- _Exercise_: Could each record be written out again exactly as it stands?

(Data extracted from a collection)
# # #
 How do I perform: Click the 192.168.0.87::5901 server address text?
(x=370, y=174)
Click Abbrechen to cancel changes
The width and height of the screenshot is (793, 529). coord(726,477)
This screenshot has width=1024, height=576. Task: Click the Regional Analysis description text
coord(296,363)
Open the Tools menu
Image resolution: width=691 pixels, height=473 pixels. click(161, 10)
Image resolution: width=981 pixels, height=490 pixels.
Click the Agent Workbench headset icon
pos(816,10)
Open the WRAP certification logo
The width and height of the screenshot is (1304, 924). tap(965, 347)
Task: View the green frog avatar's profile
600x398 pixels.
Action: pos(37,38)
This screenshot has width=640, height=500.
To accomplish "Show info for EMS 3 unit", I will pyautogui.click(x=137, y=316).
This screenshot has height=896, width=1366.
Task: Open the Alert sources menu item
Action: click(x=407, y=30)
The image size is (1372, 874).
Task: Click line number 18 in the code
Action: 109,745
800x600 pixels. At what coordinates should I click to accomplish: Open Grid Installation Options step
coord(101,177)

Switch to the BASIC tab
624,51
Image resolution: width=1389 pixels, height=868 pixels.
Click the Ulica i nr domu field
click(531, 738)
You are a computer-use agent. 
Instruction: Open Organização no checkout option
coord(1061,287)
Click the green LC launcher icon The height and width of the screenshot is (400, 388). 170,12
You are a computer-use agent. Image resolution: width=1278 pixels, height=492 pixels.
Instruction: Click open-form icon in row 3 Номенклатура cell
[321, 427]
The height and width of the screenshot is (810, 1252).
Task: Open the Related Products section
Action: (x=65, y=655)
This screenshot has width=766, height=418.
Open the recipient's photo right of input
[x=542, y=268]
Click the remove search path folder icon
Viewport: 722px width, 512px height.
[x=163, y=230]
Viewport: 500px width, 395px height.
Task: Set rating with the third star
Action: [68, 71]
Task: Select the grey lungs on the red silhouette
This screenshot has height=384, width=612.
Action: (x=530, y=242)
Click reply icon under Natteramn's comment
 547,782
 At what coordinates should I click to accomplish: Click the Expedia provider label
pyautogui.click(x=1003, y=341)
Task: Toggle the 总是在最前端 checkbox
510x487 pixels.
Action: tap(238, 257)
# # #
- _Response to this exercise_:
 How do I perform: Click the 192.168.0.87::5901 server address text?
(x=370, y=174)
Click Abbrechen to cancel changes
The width and height of the screenshot is (793, 529). coord(726,477)
This screenshot has width=1024, height=576. Task: Click the Regional Analysis description text
coord(296,363)
Open the Tools menu
Image resolution: width=691 pixels, height=473 pixels. click(161, 10)
Image resolution: width=981 pixels, height=490 pixels.
Click the Agent Workbench headset icon
pos(816,10)
Open the WRAP certification logo
The width and height of the screenshot is (1304, 924). tap(965, 347)
Task: View the green frog avatar's profile
600x398 pixels.
Action: pos(37,38)
This screenshot has width=640, height=500.
To accomplish "Show info for EMS 3 unit", I will pyautogui.click(x=137, y=316).
This screenshot has height=896, width=1366.
Task: Open the Alert sources menu item
Action: click(x=407, y=30)
The image size is (1372, 874).
Task: Click line number 18 in the code
Action: 109,745
800x600 pixels. At what coordinates should I click to accomplish: Open Grid Installation Options step
coord(101,177)

Switch to the BASIC tab
624,51
Image resolution: width=1389 pixels, height=868 pixels.
Click the Ulica i nr domu field
click(531, 738)
You are a computer-use agent. 
Instruction: Open Organização no checkout option
coord(1061,287)
Click the green LC launcher icon The height and width of the screenshot is (400, 388). 170,12
You are a computer-use agent. Image resolution: width=1278 pixels, height=492 pixels.
Instruction: Click open-form icon in row 3 Номенклатура cell
[321, 427]
The height and width of the screenshot is (810, 1252).
Task: Open the Related Products section
Action: (x=65, y=655)
This screenshot has width=766, height=418.
Open the recipient's photo right of input
[x=542, y=268]
Click the remove search path folder icon
Viewport: 722px width, 512px height.
[x=163, y=230]
Viewport: 500px width, 395px height.
Task: Set rating with the third star
Action: [68, 71]
Task: Select the grey lungs on the red silhouette
This screenshot has height=384, width=612.
Action: (x=530, y=242)
Click reply icon under Natteramn's comment
 547,782
 At what coordinates should I click to accomplish: Click the Expedia provider label
pyautogui.click(x=1003, y=341)
Task: Toggle the 总是在最前端 checkbox
510x487 pixels.
Action: tap(238, 257)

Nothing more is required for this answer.